There’s the original, with candied fruits and raisins, but also chocolate, lemon, chestnut, prosecco, amaretto, fig and cinnamon with pear. They carry several unique and different brands of panetonne including: Loison, Perugina, Fiasconara and Tre Marie.
The packaging of these light and delicious breads is beautiful, making them perfect for gift giving. There are also smaller versions of panettone, a bread which has been made in Italy for five hundred years. It is $4.95.
Pandoro, another typical Italian holiday treat known as “gold bread”, is also available. This sweet yeast bread, comes in flavors such as chocolate and zabaglione.
Biscotti, made by local baker Tobi Richards, is available in a variety of flavors. Located in glass jars at the front of the store, there are almond and coconut versions of the crunchy cookie available.
There are more than twenty-three flavors of homemade pastas, including short rib ravioli, lobster medallions and goat cheese and hazlenut. These pastas are locally made and not sold in retail stores.
More than forty-five different cheeses, from Bastardo (a blend of cow and goat milk from Veneto) to Pecarino Pepato, a sheep milk which pairs perfectly with a strong red wine, are available for purchase.
The wine sold in the La Dolce Vita covers all the districts in Italy. It’s sold by local distributors and isn’t carried in any other retail stores.
“If you buy a bottle of wine here, this is a bottle you’re not going to find any place else,” explains Di Franco.
In the refrigerated section in the back of the store, there’s all kinds of cured meat: from speck, a juniper flavored ham perfect on pizza or in carbonara sauce, to duck prosciutto, perfect with sliced pear, crackers or by itself.

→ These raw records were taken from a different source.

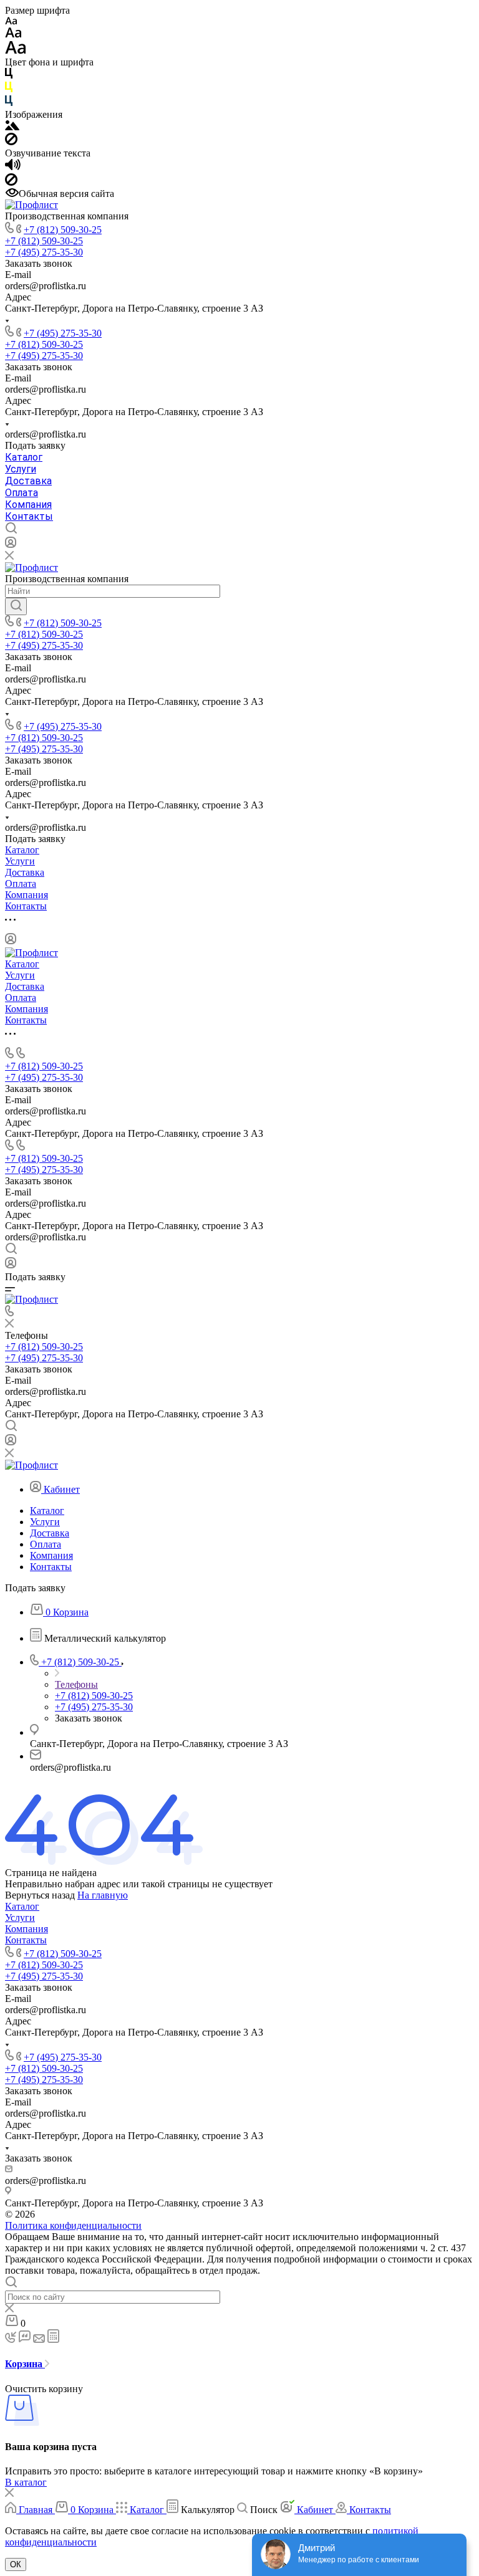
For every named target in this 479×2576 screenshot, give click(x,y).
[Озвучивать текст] (13, 167)
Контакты (29, 516)
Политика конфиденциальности (73, 2225)
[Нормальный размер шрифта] (13, 34)
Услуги (20, 469)
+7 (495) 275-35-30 (63, 333)
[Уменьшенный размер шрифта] (11, 21)
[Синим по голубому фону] (8, 103)
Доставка (28, 481)
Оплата (21, 493)
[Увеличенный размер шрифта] (15, 50)
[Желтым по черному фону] (8, 89)
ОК (15, 2564)
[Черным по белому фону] (8, 75)
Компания (28, 504)
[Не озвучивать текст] (11, 182)
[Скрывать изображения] (11, 141)
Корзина (25, 2363)
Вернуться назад (40, 1895)
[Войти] (10, 545)
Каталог (23, 457)
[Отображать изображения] (12, 127)
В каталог (26, 2482)
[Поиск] (16, 606)
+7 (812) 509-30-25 (63, 229)
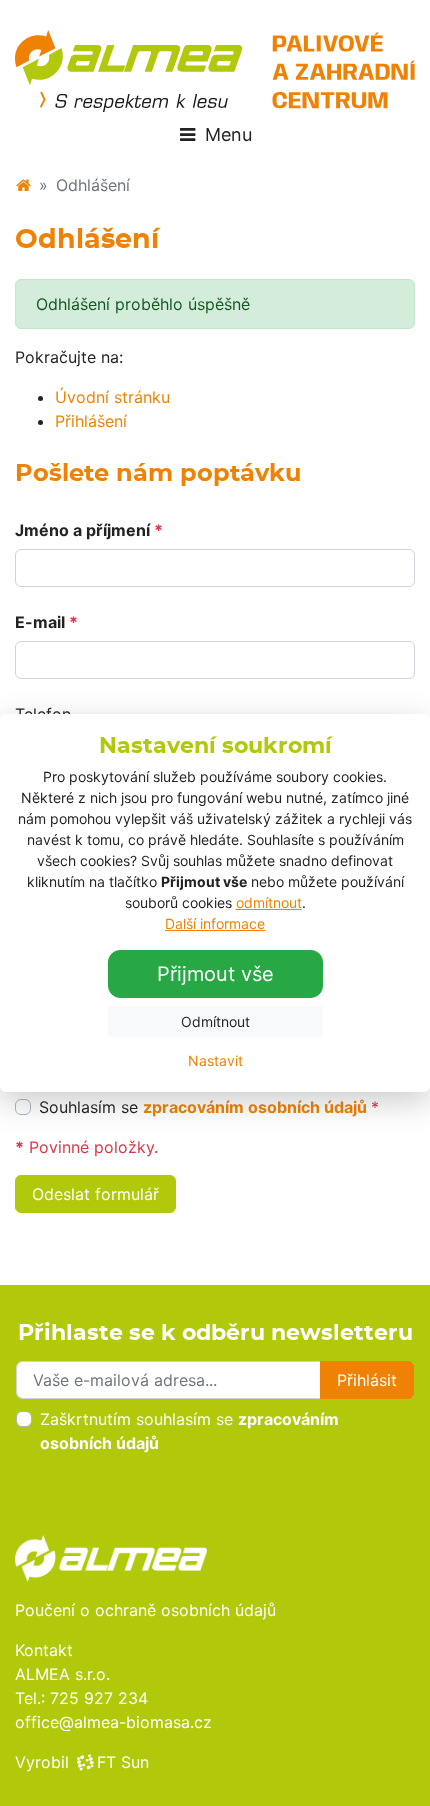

For hungry customers, it’s also possible to order sandwiches to go, made on focaccia bread with any of the available cured meats. Cannelloni, for those with a sweet tooth, are also made to order at $3.50 each.
Fresh bread by Zak the Baker tempts customers in baskets by the front of the store. The owners also sell their homemade arancini (rice balls) in different flavors, as well as a variety of homemade pasta sauces.
In addition to the unique and homemade products, there are also balsamic vinegars, olive oils, vegetable pates, wine jellies, truffle spreads, olives, marinated vegetables, dried pasta and Italian crackers, as well as countless other products available.
Di Blasi and Bavaresco also cater.
“We go to our customer’s houses and cook,” explains Di Blasi. “They like to watch how we prepare dishes.”
On Saturdays, and two or three times a week, they offer wine tastings with some cheese or pasta. They like to have customers sample the new products that have arrived.
It is, in fact, difficult to leave the store without being offered something to snack on. The first time the Miami Dining Examiner visited she was given an almond biscotti, the second time, a slice of white truffle salami and the last time, a limoncello chocolate.
And with that, this customer has to proclaim she’s happy Bottega La Dolce Vita is in Coral Gables; life is sweeter because of it.